Neurosarcoidosis most commonly involves the meninges, cranial nerves, hypothalamus and infundibular stalk. It occasionally results in a focal extra-axial or parenchymal mass and can mimic meningioma or glioma [19]. The lack of signs of systemic involvement in our patient aided differentiation from other neurological disorders.

Tuberculum sellae meningiomas account for 3–10% of all meningiomas [20], and their typical signal intensity on MRI is similar to that in our patient. Furthermore, Sklar et al [21] reported a case of tuberculum sellae meningioma with optic tract oedema and concluded that meningioma cannot be excluded on the basis of the presence of oedema. Lack of direct continuity with the adjacent dura-covered structures ruled out this possibility in our patient.

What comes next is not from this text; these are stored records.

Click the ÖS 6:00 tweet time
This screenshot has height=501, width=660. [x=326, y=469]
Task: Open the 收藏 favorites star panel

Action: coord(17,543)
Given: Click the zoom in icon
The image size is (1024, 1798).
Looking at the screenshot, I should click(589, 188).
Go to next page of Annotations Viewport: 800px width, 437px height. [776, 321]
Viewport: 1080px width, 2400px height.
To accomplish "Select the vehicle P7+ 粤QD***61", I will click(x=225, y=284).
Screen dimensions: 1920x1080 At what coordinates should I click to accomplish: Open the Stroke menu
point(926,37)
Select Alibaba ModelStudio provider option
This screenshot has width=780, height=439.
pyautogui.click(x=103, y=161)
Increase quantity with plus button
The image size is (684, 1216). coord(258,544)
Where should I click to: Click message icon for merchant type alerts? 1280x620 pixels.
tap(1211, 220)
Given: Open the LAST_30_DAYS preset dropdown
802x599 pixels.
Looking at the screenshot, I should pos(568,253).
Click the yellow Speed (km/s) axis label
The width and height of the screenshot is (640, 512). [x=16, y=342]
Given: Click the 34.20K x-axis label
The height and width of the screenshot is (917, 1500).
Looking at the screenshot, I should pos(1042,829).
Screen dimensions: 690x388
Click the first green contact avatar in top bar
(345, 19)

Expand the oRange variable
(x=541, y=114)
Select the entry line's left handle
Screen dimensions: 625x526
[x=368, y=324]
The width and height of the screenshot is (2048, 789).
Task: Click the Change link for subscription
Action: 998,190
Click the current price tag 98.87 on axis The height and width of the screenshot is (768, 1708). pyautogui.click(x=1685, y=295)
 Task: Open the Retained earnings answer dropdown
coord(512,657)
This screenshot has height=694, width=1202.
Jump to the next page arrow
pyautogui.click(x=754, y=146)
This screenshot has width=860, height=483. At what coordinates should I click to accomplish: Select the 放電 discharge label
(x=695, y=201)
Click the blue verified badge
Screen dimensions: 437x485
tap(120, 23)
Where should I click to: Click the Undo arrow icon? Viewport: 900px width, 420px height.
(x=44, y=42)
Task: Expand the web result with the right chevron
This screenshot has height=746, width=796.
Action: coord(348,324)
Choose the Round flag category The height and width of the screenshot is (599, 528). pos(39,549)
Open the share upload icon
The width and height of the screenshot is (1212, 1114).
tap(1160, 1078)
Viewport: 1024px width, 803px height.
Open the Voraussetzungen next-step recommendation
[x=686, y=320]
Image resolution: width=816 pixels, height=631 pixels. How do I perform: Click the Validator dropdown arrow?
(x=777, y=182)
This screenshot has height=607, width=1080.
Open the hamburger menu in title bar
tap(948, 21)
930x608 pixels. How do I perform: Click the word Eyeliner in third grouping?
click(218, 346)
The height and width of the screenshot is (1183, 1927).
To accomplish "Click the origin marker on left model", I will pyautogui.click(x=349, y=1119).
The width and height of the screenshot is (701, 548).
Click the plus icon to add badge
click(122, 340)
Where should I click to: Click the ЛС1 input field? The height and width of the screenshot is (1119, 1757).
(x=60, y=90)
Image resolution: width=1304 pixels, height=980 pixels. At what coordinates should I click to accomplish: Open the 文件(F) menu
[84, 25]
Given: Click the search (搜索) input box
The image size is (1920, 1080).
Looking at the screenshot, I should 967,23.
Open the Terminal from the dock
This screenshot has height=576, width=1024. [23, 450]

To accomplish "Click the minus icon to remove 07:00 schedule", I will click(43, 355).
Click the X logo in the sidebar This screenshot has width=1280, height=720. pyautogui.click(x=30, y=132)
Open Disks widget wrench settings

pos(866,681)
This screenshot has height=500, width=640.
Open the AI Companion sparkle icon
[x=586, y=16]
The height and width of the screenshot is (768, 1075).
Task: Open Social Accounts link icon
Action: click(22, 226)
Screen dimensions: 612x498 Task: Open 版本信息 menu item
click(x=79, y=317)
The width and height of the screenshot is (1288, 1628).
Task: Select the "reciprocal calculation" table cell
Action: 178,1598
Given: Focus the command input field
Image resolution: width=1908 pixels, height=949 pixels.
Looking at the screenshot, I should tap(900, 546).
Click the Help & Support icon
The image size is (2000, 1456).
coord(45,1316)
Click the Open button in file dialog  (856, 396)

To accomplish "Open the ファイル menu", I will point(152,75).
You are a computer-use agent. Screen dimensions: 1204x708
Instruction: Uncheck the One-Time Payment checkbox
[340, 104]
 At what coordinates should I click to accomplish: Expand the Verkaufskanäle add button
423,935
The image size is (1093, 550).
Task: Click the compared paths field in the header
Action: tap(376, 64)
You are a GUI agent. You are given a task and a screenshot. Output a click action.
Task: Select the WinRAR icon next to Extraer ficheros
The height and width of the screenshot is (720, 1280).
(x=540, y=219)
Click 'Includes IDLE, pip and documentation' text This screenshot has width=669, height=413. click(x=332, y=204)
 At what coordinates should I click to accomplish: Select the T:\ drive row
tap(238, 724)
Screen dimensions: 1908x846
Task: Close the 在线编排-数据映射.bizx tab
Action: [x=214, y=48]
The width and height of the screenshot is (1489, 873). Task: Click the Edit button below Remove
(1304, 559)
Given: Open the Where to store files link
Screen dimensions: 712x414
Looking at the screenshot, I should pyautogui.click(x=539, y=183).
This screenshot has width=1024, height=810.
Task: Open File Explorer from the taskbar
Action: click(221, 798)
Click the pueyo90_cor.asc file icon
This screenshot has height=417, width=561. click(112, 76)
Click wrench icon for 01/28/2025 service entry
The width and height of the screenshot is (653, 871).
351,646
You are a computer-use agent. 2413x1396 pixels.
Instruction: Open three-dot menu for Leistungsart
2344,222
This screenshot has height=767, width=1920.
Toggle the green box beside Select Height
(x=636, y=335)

Although metastatic tumour could not be ruled out in the present case, absence of any primary malignancy on chest, abdominal and pelvic CT made it unlikely.

In conclusion, primary Burkitt's lymphoma should be included in the differential diagnosis of a mass arising from the hypothalamic third ventricular region. Although it may be difficult to differentiate from chordoid gliomas, it appears possible that the infiltrative nature of the lesion may be predictive of higher grade tumours.